[Stated exercise]:
Report each line of the material below that contains the word "Click", copying the lines in full.

[Dataset excerpts]:
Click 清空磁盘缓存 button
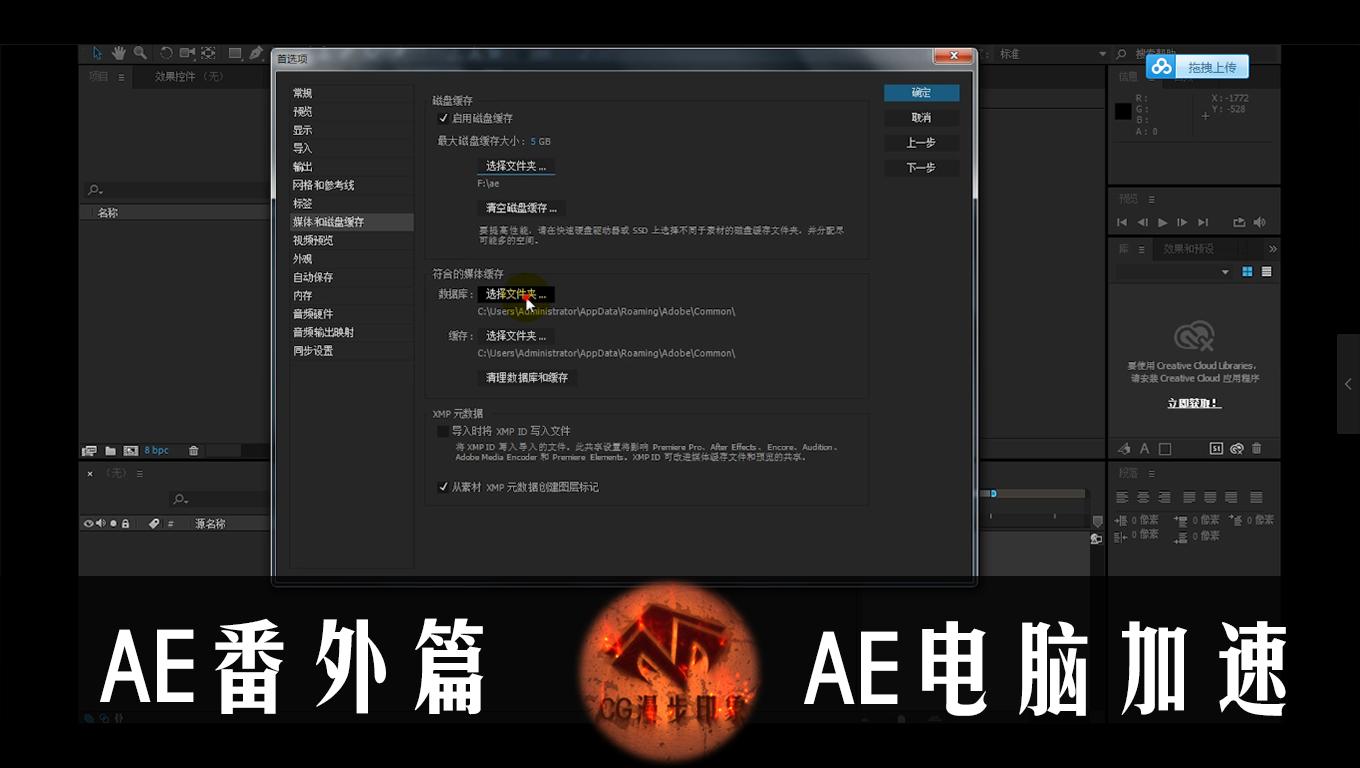The image size is (1360, 768). [x=521, y=208]
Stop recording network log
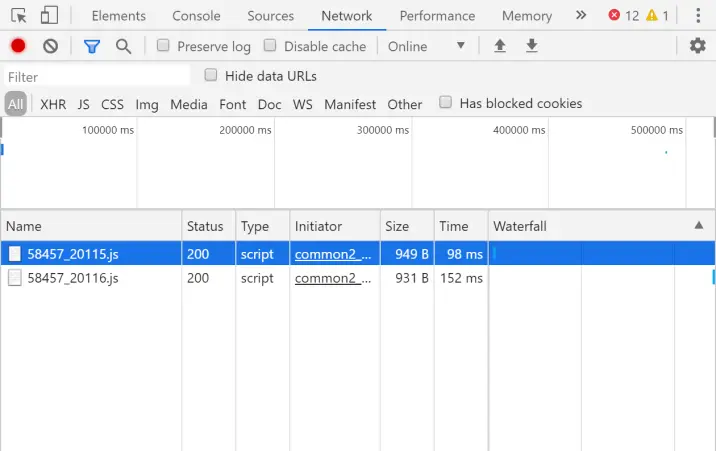 (x=18, y=46)

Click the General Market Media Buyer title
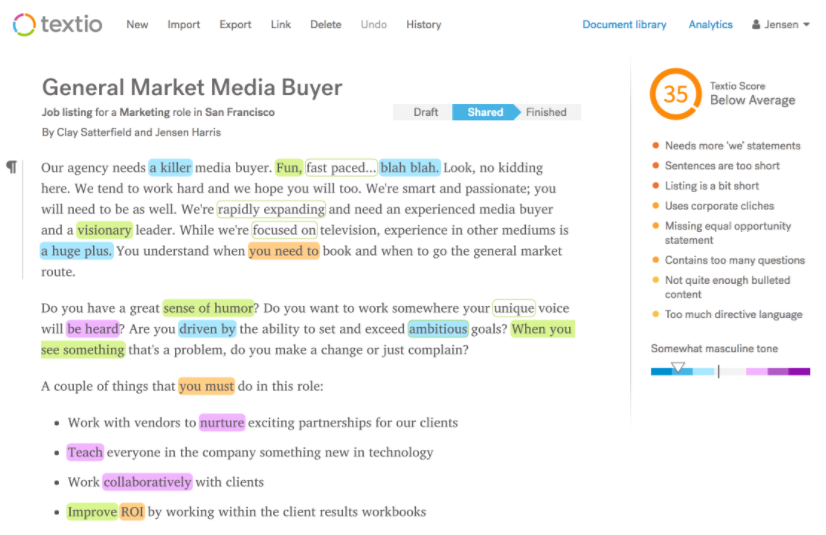coord(192,87)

[Result below]:
Click 清空磁盘缓存 button
Click the General Market Media Buyer title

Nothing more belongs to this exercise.